Admittedly I am a fan of Paleolithic continuity but I try to visualize also the opposite view and listen to the arguments in favor of it. But in the end I always come back to the Paleolithic continuity model, even if I also reckon it may pose some further questions - interesting questions in any case.
Basically the main reasons why I end up returning once and again to the mainly Paleolithic origins model are two:
1. Archaeology: the expansion of Cardium Pottery shows much more often than not, signs of cultural assimilation of the natives; most CP sites include (side by side with the typical pottery, signs of farming and apparently domestic animals' remains) local Epipaleolithic stone tools. Maybe the dates of Neolithic arrival have been pushed back slightly in the last decade but the nature of the sites remains the same.
2. Genetics: specially mtDNA seems solidly dated to Paleolithic times in most cases. Additionally, the structure and geography of mtDNA H and Y-DNA R1b is so much alike that they seem to require the same explanation. Also it seems very odd that there would be no (absolute zero) Y-DNA remains of Paleolithic peoples somewhere in Atlantic Europe at least (which would be the case if R1b was of Neolithic origin).
But I have always felt somewhat weak in the technical (amost esotherical) formulations, most of the time only used to speculate on age estimates based on the quite unrefined molecular clock hypothesis.
Luckily I have now found this 2005 paper by M. Currat and L. Excoffier, that abounds in this problem precisely from the technical point of view: The effect of the Neolithic expansion on European molecular diversity.
Read it, please: it is most interesting in spite of the mathematical focus. Their most important conclussion is that the only way that it could be less than 50% Paleolithic component in the overall European genetic pool, would be that all 100% of it would be Neolithic, an option that does not seem acceptable under any light.
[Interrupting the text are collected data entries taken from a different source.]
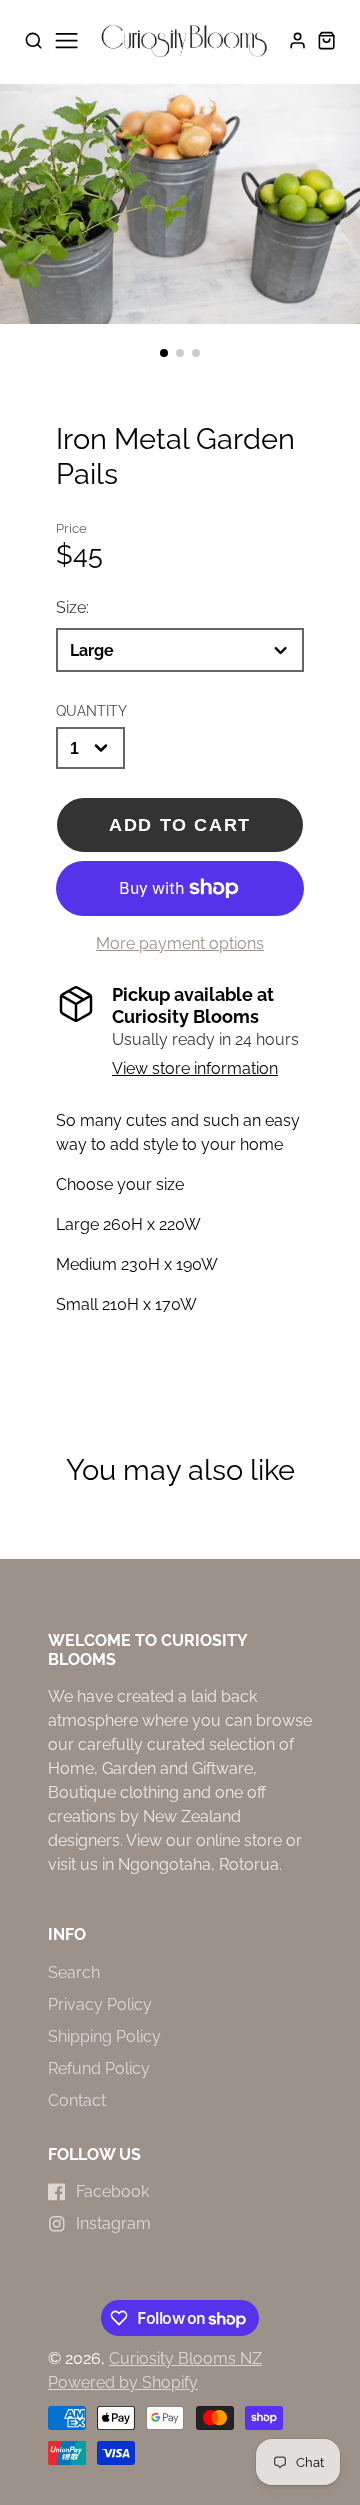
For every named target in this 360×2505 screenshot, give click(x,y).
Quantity (91, 710)
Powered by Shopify (123, 2382)
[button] (164, 353)
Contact (77, 2100)
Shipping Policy (104, 2036)
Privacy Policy (100, 2004)
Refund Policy (99, 2068)
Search (74, 1972)
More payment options (180, 943)
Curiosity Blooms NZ (185, 2358)
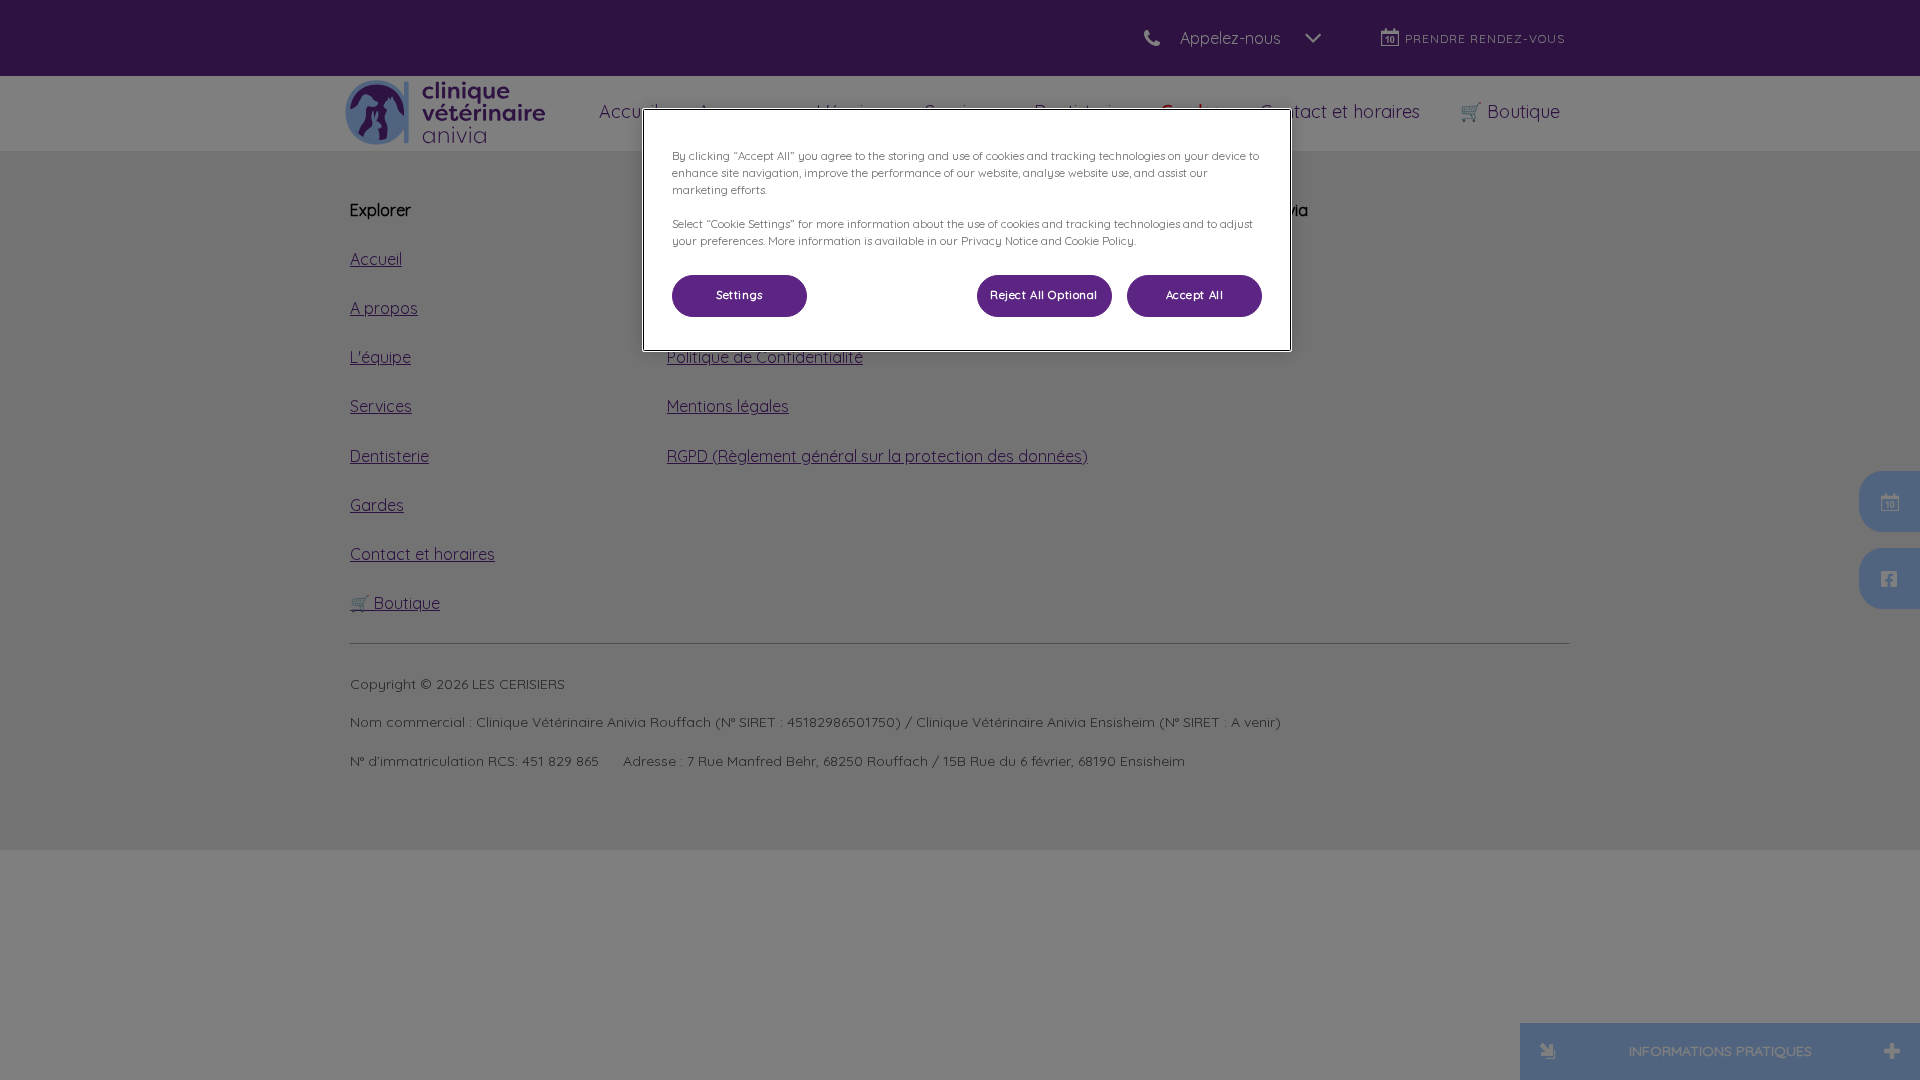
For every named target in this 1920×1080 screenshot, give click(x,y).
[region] (967, 230)
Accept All (1195, 295)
These results imply that, under our model of a progressive range expansion of Neolithic farmers with possible genetic exchange and competition with local Palaeolithic hunter–gatherers, it is very unlikely that the Palaeolithic contribution be globally smaller than 50%. If that was the case (e.g. Chikhi et al. 2002; <30%), it would imply that Neolithic would have had virtually no genetic contact with local populations, like under a pure DD model. Global surveys of mtDNA molecular diversity (Richards et al. 1996, 2000), and the simulations of mtDNA mismatch distributions argue against such a low contribution of Palaeolithic populations to the modern gene pool. Indeed, examination of figure 4 reveals that in the absence of exchange with hunter–gatherers, mismatch distributions should often be multimodal, and have a mode closer to zero in populations sampled far from the Neolithic source. On the contrary, most European mismatch distributions are smooth and unimodal (Excoffier & Schneider 1999), and the mode of mismatch distributions is quite homogeneous across Europe (Excoffier 2004), as expected when the contribution of Palaeolithic lineages becomes important. Moreover, previous dating of demographic expansion for European populations has pointed towards 40000 years ago or more (Comas et al. 1996; Excoffier & Schneider 1999), in keeping with a Palaeolithic expansion.